Other techniques and modalities

Lakhman et al⁵ used advanced processing texture analysis techniques of regions of interest on the T₂W images. Using these techniques, they demonstrate increased textural heterogeneity but reduced entropy in LMS compared to atypical leiomyomas. In a further texture analysis study of LMS and leiomyomas, multiple MRI sequences were assessed. Gerges et al⁶³ demonstrated T2 and T1 solid area texture analysis were most useful while ADC maps analysis was not significantly different between the two lesions. Although this is still a research technique, it suggests that potential computer analysis of current standardised MRI sequences could be used to improve diagnostic accuracy in the future.
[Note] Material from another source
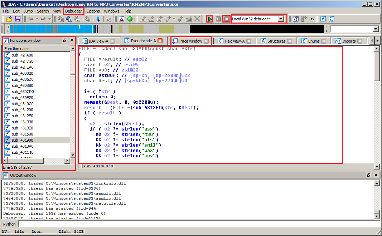This screenshot has height=236, width=382.
Task: Click the Structures toolbar icon
Action: [x=323, y=19]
Several groups have investigated the use of PET/CT in distinguishing uterine sarcomas from leiomyomas. In a recent small ¹⁸F-FDG-PET/CT study of 34 uterine sarcomas, the SUVmax cut-off <4.4 had a 100% negative predictive value for a uterine sarcoma, and therefore absence of uptake is very helpful in excluding LMS⁶⁵ with a high SUVmax being associated with a worse prognosis.⁶⁶ However, the specificity of PET/CT is reduced compared to MRI.⁶⁷

3’-deoxy-3'−¹⁸F-fluorothymidine PET (18F-FLT-PET) allows assessment of tumour proliferation without uptake of the tracer agent by inflammatory tissues. It has been shown to be superior to ¹⁸F-FDG-PET/CT in distinguishing uterine sarcomas from leiomyomas and tracer uptake correlates with immunohistochemical indices of cellular proliferation.⁶⁸ However, it is not commonly available in routine clinical practice.

Summary

Although uterine sarcomas are rare, it is vital to raise suspicion on pre-operative imaging to provide timely priority referral for appropriate surgical planning. MRI is the best modality for assessing uterine sarcomas with CT used for assessment of distant spread. Atypical leiomyomas which have undergone degeneration, are cellular, metastasising or intravascular leiomyomas all have at least one key feature that can mimic diagnosis of LMS on MRI but combining MR imaging features and taking into account the clinical scenario are helpful. Identifying these key MR imaging features such as irregular Borders, heterogenous Enhancement with central poor enhancement, hyperintense T₁W signal in keeping with haemorrhage, T2 dark areas from vascular signal voids and haemosiderin, Endometrial invasion and restricted diffusion together aids successful pre-operative suspicion for sarcoma with the combination increasing sensitivity, specificity and accuracy. These can be remembered as the acronym BET¹T²ER check.